Software Defined Networking (SDN) is a paradigm that emerged in the networking industry in order to mitigate the limitations proven by traditional networks, such as complexity, difficult management and configuration, or vendor dependency. SDN was adopted initially in campus networks, then in data centers, and now researchers are trying to introduce it in all of the aspects of a network, from optical domain, wireless transport networks to Internet exchange points. Last October, the Open Networking Foundation’s (ONF) Wireless Transport project completed the industry’s first multi-vendor Wireless Transport SDN Proof of Concept (PoC). Furthering ONF’s goal of promoting greater commercial adoption of SDN, the PoC was designed to encourage the development, testing, and implementation of an open source controller capable of managing a multi-vendor microwave network.
Over the past six months, the project developed and executed a second PoC at Telefónica’s German offices in Munich. Several entities that form the Wireless Transport project, including equipment vendors Ceragon, Ericsson, Huawei, NEC, and SIAE; integrators and application providers such as HCL, Tech Mahindra, highstreet technologies, and Wipro; and operators AT&T, Deutsche Telekom, and Telefónica joined forces to demonstrate the applicability of this information model in an SDN environment.
Wireless transport networks are a key component of existing network deployments. The need for capillarity (i.e., extension of the service reach) to provide the sufficient network coverage demanded by end users resides greatly on wireless transport networks connecting access nodes to aggregation domains. Being a huge area of investment by network operators, it is a desirable objective to simplify and facilitate the roll-out and run of this network segment.
The use cases for this PoC focused on the completeness and flexibility of the information modeling underlying the interfaces and controller implementation. For this PoC, the team used the NETCONF protocol, as it is a southbound interface (SBI) particularly designed for configuration tasks. The translation of the generic Unified Modeling Language (UML) information model into a YANG data model has been done by software, which is provided by ONF’s project Eagle, an open source information modeling code repository, enabling UML code to auto-generate YANG model code.
For the controller, the team leveraged OpenDaylight (ODL), as it has a model-driven approach, allowing the generation of an internal data structure from the YANG model loaded via its NETCONF SBI. This data structure is just loosely integrated with the ODL controller core, but it suffices to pass information between SBI and northbound interface (NBI). The NBI has been implemented as a RESTCONF interface. This allows the decoupling of controller and application from being on the same computer.

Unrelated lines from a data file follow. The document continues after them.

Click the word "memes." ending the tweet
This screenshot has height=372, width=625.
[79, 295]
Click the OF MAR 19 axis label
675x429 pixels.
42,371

Several use cases were designed for demonstrating the validity and usefulness of the microwave information model. Based on these use cases, several SDN applications were developed, most of which were created as OpenDaylight-DLUX web applications and used RESTCONF interface for communicating with the SDN controller. These SDN applications included:
- Configuration Application for listing and modifying the configuration of the microwave devices. This application has been directly integrated into ODL’s user interface.
- The Aberrances Detection Application compares the present configuration of devices with content from a file, which is an extract of a planning data base. All configuration values are arranged in a table with values that deviate from the file highlighted for easy identification.
- The Configured Network Application is a graphical description of the presently configured capacities in the network. This application visualizes configurations that are intentionally differing from the initial planning. Connections, which are temporarily switched off for power savings, are an example for such differences.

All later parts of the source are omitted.